Task to complete =
Give back only the lines in the records below from the one with "Open the bungalow photo in the tweet" to the one with "The image size is (696, 522).", both inclusive, word for word.

Data for analysis =
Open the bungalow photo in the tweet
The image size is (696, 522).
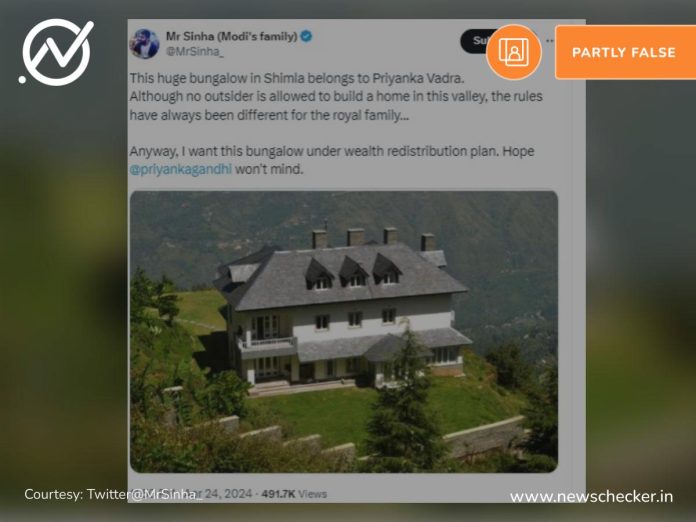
...
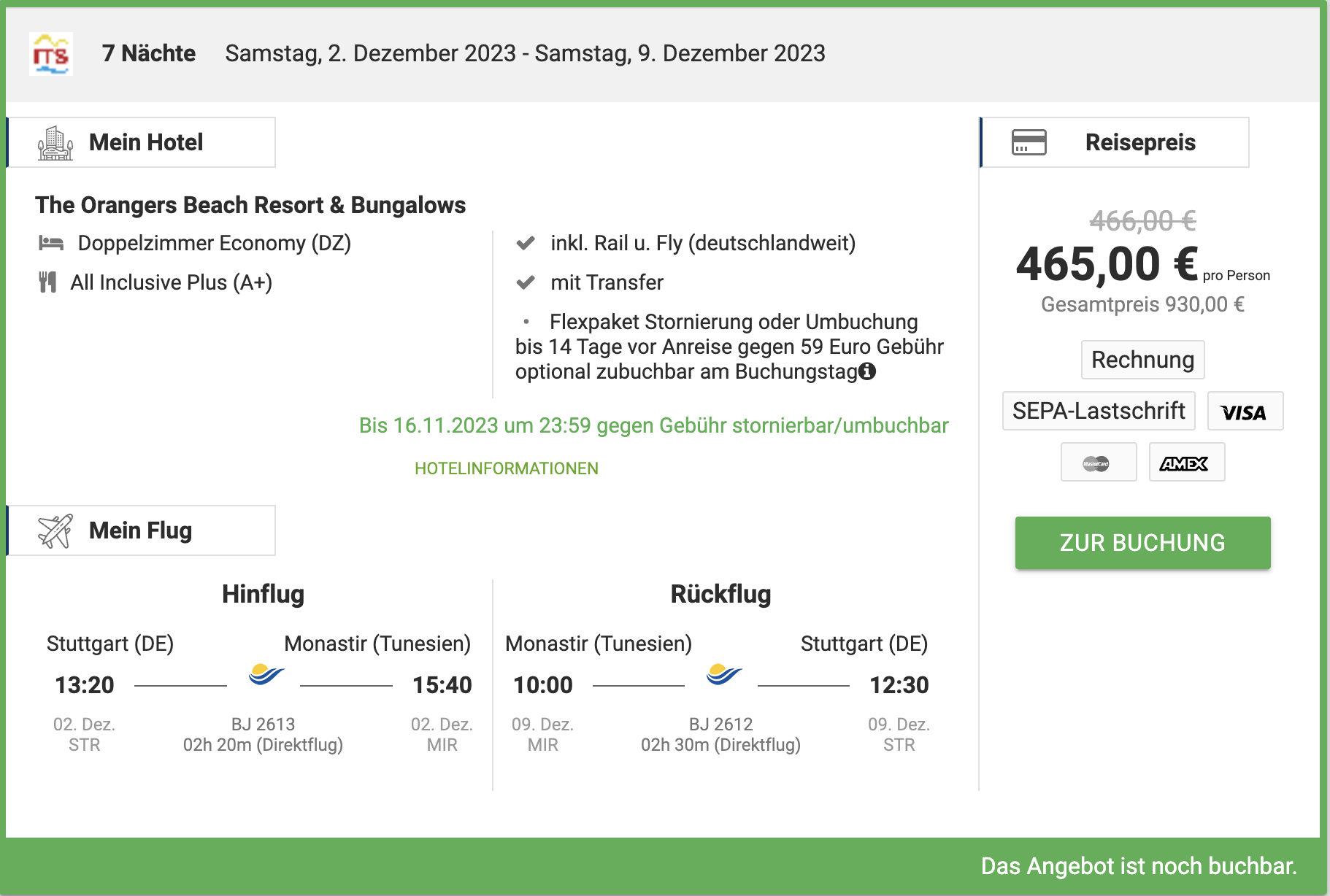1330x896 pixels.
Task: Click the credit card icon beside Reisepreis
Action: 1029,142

Expected answer =
Open the bungalow photo in the tweet
The image size is (696, 522).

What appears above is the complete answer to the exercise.